Alıştırma Bölümleri
• 1. DEDAŞ metnine göre DEDAŞ hangi illerde tek enerji sağlayıcısıdır?
• 2. DEDAŞ metninde "Yüksek gelen elektrik" ifadesinden "gelmesine neden olacaktır." ifadesine kadar uzanan kısmı aynen döndürün.

Verilen Alıntı
DEDAŞ’ın bölgesel özelleştirilmesi kapsamından bu yana Urfa, Mardin, Diyarbakır ve Batman illerinde tek enerji sağlayıcısı konumunda olan DEDAŞ, bölge halkı için son yıllarda başlı başına bir sorun haline gelmiş durumdadır.
Kapitalist sistemin ilerleyişi, sermayenin gelişmesi ile birlikte azami kar hırsıyla yaşam kaynaklarımız, doğamız talan edilmektedir, ekolojik uyum alt üst olmaktadır, kendi suyumuzu, enerjimizi bize yüksek miktarlarda parayla da geri satılmaktadır.
Yüksek gelen elektrik faturaları, uzun süreli elektrik kesintileri ve altyapı sorunlarıyla adeta bölge halkına terör estirmektedir.
Daha önce de borçlarından dolayı çiftçilere yatırılan hibelere el koymasıyla gündeme gelmişti DEDAŞ.
Bu gidişle tarımsal üretimi durdurma noktasına gelmesine neden olacaktır.
DEDAŞ’ın enerji verdiği bölge büyük barajlarla çevrili olmasına rağmen tarımsal sulama baraj sularıyla değil; daha çok yeraltı kuyu sularıyla yapılmaktadır.

Veri öğeleri:
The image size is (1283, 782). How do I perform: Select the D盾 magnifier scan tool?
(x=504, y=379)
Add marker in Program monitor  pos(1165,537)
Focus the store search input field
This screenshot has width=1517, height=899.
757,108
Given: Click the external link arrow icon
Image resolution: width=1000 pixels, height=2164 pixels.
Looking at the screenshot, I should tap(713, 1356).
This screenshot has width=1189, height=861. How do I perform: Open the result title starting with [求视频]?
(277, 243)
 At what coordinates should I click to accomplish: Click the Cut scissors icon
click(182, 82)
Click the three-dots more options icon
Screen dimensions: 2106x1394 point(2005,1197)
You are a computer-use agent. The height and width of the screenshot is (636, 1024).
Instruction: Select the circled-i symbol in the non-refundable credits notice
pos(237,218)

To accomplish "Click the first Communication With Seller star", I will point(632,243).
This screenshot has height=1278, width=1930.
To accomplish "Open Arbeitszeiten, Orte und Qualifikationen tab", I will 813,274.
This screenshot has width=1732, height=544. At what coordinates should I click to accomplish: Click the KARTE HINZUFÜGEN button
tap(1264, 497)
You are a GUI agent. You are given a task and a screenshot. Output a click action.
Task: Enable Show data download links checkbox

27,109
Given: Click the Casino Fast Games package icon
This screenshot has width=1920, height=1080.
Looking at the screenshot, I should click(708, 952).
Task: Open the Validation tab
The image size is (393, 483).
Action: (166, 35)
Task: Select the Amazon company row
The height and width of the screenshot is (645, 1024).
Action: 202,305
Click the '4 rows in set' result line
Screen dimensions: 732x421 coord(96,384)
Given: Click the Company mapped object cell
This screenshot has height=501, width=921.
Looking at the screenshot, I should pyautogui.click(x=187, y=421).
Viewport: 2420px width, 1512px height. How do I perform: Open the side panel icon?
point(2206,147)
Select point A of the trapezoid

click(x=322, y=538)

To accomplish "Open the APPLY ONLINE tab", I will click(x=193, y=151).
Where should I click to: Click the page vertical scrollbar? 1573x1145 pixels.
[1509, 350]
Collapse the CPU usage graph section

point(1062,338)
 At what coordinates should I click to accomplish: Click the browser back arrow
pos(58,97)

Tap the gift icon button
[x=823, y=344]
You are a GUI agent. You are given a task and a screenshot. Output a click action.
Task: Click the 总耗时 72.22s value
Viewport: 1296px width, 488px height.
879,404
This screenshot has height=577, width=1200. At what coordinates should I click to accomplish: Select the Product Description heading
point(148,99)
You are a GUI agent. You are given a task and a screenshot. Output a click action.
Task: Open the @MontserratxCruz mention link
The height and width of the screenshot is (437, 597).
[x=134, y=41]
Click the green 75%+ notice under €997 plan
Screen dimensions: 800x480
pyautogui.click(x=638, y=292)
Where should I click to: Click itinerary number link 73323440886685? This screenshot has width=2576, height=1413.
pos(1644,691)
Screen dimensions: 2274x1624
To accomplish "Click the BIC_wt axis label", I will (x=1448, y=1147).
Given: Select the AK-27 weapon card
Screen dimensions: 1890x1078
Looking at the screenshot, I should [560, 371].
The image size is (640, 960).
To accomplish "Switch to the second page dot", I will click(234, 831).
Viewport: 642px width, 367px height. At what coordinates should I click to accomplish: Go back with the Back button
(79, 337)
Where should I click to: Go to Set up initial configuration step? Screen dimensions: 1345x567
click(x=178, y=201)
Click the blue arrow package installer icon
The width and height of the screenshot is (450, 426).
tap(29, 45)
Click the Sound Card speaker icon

Görevlerin Çözümleri
• 1. Urfa, Mardin, Diyarbakır ve Batman.

• 2.
Yüksek gelen elektrik faturaları, uzun süreli elektrik kesintileri ve altyapı sorunlarıyla adeta bölge halkına terör estirmektedir.
Daha önce de borçlarından dolayı çiftçilere yatırılan hibelere el koymasıyla gündeme gelmişti DEDAŞ.
Bu gidişle tarımsal üretimi durdurma noktasına gelmesine neden olacaktır.